(Rows showing where targets appear)
▼

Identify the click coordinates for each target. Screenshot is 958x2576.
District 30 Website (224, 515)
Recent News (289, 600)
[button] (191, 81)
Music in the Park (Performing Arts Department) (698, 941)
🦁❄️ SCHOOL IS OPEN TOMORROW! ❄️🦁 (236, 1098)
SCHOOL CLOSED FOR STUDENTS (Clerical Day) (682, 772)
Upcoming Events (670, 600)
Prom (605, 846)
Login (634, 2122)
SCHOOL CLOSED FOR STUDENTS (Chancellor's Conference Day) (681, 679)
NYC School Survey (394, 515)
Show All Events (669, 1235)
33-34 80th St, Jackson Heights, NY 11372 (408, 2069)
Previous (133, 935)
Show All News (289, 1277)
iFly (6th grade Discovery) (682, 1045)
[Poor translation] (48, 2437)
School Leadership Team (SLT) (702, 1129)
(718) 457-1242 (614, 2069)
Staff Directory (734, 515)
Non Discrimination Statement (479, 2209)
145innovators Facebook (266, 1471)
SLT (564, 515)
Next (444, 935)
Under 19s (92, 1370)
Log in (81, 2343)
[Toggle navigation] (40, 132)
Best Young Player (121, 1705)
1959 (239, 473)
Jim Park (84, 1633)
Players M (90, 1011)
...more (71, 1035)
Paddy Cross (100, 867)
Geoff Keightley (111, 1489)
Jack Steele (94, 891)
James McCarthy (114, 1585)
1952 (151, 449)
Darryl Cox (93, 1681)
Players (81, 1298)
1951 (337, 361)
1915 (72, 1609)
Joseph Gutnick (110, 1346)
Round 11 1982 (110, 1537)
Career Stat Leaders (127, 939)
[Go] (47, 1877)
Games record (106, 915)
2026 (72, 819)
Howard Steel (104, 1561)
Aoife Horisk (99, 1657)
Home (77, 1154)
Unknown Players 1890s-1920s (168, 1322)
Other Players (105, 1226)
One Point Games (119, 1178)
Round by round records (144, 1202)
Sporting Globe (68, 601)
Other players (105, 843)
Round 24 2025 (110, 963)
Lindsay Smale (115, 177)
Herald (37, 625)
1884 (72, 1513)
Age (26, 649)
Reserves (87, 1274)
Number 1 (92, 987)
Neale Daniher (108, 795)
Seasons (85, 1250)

▲

▶ Exercise requirements
Add 18 to every coordinate in the answers for all items from the line containing "Log in (81, 2343)" down to the line containing "One Point Games (119, 1178)", both included, and write those lines out again with each item's text kept as it stands.

▶ Answer for the task
Log in (99, 2361)
[Toggle navigation] (58, 150)
Best Young Player (139, 1723)
1959 (257, 491)
Jim Park (102, 1651)
Players M (108, 1029)
...more (89, 1053)
Paddy Cross (118, 885)
Geoff Keightley (129, 1507)
Jack Steele (112, 909)
James McCarthy (132, 1603)
1952 (169, 467)
Darryl Cox (111, 1699)
Players (99, 1316)
1951 (355, 379)
1915 (90, 1627)
Joseph Gutnick (128, 1364)
Round 11 1982 (128, 1555)
Career Stat Leaders (145, 957)
[Go] (65, 1895)
Games record (124, 933)
2026 (90, 837)
Howard Steel (122, 1579)
Aoife Horisk (117, 1675)
Home (95, 1172)
Unknown Players 1890s-1920s (186, 1340)
Other Players (123, 1244)
One Point Games (137, 1196)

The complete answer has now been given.